John G. Leganski is an American lobbyist, former political staffer, and author. He is best known for his Capitol Hill career working for former Speaker of the House Kevin McCarthy.

== Early life and education ==
Leganski grew up in Darien, Illinois. He earned his bachelor's degree from Stanford University in 2013 where he was a member of the Sigma Chi fraternity.

== Career ==
From April to June 2011, Leganski interned in the office of the House Republican Whip, then held by Representative Kevin McCarthy. He was initially unpaid. After graduating from Stanford, Leganski returned to the Whip's office as a staff assistant. He held various roles working for McCarthy between 2013 and 2023, ultimately serving as his deputy chief of staff and managing floor operations from January to October 2023, including during the January 2023 speaker's race and the Fiscal Responsibility Act of 2023.

Leganski left Congress when McCarthy resigned. In January 2024, Leganski became a lobbyist with Harbinger Strategies.
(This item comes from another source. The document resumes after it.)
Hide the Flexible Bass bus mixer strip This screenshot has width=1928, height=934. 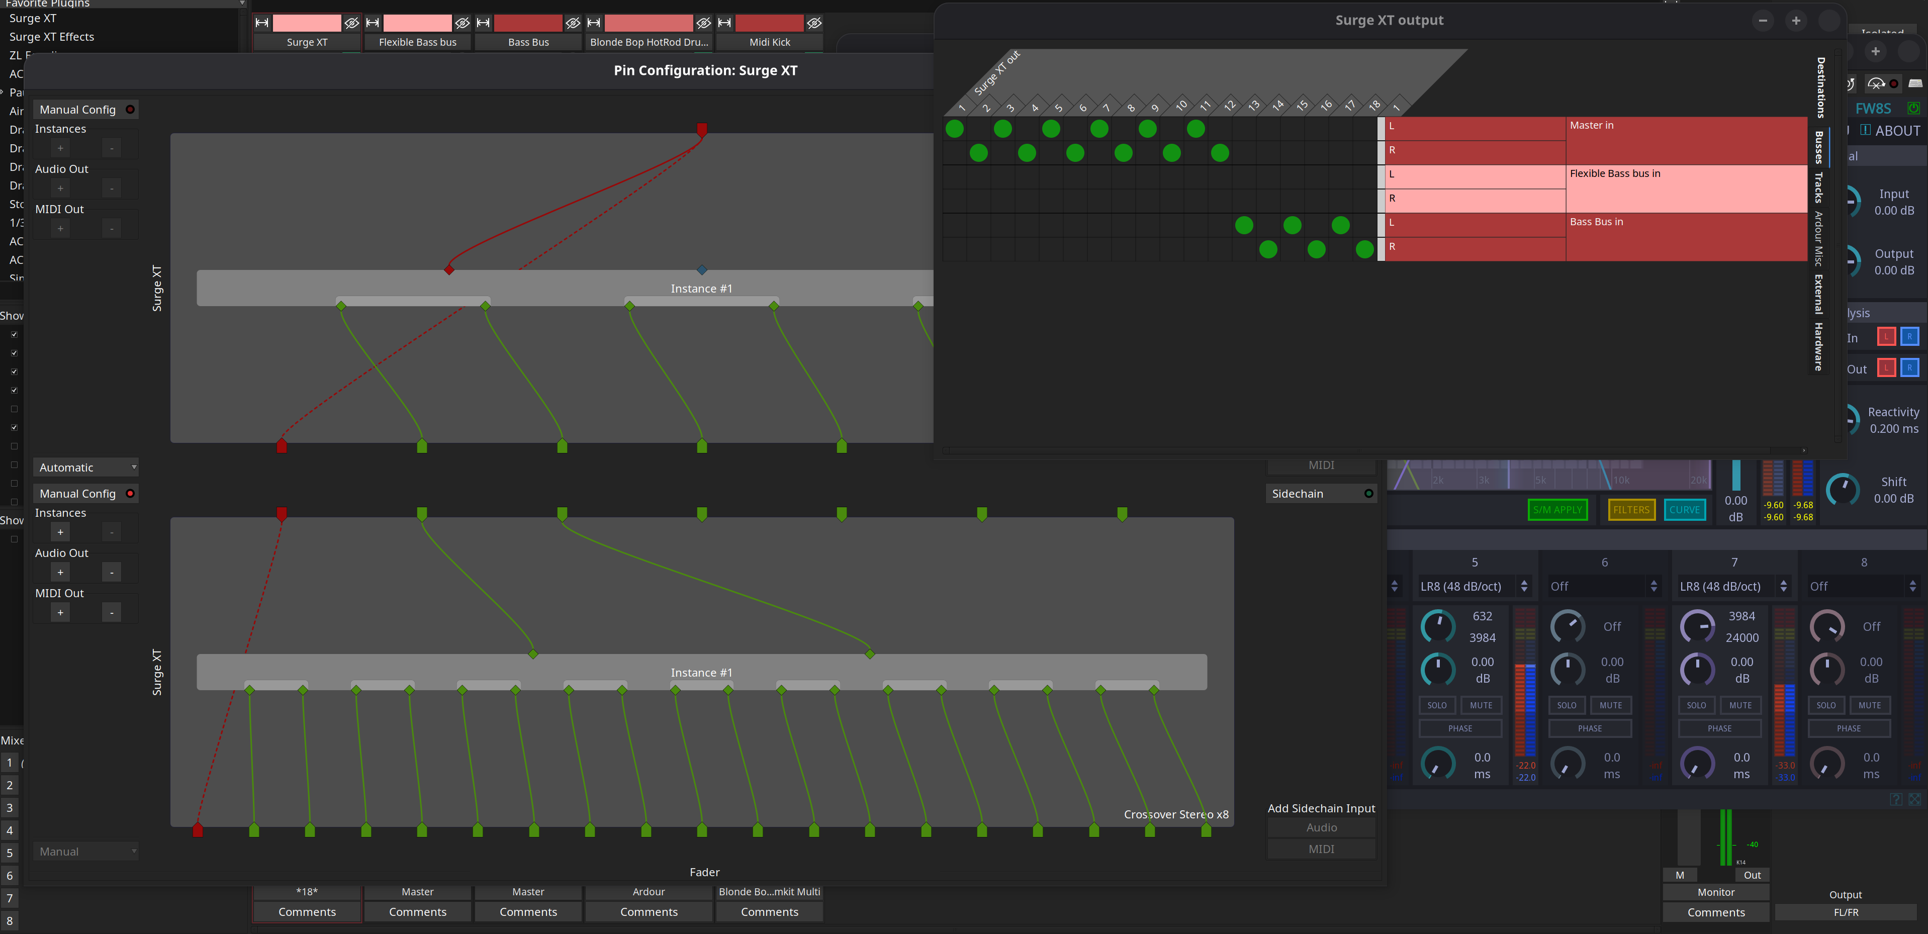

In June 2026, Leganski published a memoir, Glory, Grief, and the Gavel: An Inside Guide to Running for Speaker of the House. The book details his time working for McCarthy, sharing stories from McCarthy's campaigns to be Speaker of the U.S. House of Representatives. The book includes detailed accounts of McCarthy's campaign for the speakership, including conversations between President Donald Trump and numerous Members of Congress, with Matt Gaetz what Roll Call dubbed the "chief antagonist".